Given entries
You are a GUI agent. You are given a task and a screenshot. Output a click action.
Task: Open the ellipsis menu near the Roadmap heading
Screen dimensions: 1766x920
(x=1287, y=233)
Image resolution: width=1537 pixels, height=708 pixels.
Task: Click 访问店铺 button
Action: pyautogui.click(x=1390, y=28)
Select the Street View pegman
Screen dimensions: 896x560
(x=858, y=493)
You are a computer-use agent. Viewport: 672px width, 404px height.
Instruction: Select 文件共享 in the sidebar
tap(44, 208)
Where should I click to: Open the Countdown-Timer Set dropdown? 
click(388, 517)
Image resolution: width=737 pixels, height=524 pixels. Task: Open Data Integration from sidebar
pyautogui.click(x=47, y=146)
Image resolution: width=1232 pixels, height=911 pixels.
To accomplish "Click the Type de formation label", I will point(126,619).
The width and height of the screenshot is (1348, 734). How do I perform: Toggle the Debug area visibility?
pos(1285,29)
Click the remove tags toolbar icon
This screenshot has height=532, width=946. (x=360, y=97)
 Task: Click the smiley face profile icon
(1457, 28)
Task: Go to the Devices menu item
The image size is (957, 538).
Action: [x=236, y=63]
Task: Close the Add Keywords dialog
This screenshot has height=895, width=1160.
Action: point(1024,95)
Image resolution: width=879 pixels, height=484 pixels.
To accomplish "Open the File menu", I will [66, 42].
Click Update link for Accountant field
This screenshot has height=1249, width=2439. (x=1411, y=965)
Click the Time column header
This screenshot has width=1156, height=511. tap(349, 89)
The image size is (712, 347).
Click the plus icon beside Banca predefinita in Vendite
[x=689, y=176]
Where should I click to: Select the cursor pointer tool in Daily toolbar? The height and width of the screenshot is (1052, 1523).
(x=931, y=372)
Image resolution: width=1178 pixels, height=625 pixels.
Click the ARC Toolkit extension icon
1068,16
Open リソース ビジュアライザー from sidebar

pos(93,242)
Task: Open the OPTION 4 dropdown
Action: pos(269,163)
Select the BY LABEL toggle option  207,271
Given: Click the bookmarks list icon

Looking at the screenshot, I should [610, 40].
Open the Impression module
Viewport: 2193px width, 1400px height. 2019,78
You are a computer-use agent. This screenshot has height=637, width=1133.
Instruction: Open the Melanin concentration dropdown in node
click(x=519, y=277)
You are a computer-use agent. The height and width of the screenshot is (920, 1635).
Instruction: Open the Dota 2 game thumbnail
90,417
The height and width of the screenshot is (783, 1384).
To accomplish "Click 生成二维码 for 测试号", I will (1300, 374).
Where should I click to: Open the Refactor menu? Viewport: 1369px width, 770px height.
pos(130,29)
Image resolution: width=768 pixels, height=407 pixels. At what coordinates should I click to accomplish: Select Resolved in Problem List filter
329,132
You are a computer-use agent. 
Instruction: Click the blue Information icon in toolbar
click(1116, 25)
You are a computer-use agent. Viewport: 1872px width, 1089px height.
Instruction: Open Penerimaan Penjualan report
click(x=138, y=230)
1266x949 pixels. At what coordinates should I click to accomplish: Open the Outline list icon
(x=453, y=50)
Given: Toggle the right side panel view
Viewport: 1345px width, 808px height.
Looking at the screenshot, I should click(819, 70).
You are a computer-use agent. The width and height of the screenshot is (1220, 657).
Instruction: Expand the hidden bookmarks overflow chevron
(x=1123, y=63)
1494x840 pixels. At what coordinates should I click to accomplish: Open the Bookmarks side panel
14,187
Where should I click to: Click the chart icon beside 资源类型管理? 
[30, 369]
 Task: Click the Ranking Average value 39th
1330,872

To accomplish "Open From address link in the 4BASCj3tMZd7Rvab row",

What you need to do
Reproduce the records above line by line, without any change, up to and including the line that holds "Image resolution: width=1232".

Answer for the task
You are a GUI agent. You are given a task and a screenshot. Output a click action.
Task: Open the ellipsis menu near the Roadmap heading
Screen dimensions: 1766x920
(x=1287, y=233)
Image resolution: width=1537 pixels, height=708 pixels.
Task: Click 访问店铺 button
Action: pyautogui.click(x=1390, y=28)
Select the Street View pegman
Screen dimensions: 896x560
(x=858, y=493)
You are a computer-use agent. Viewport: 672px width, 404px height.
Instruction: Select 文件共享 in the sidebar
tap(44, 208)
Where should I click to: Open the Countdown-Timer Set dropdown? 
click(388, 517)
Image resolution: width=737 pixels, height=524 pixels. Task: Open Data Integration from sidebar
pyautogui.click(x=47, y=146)
Image resolution: width=1232 pixels, height=911 pixels.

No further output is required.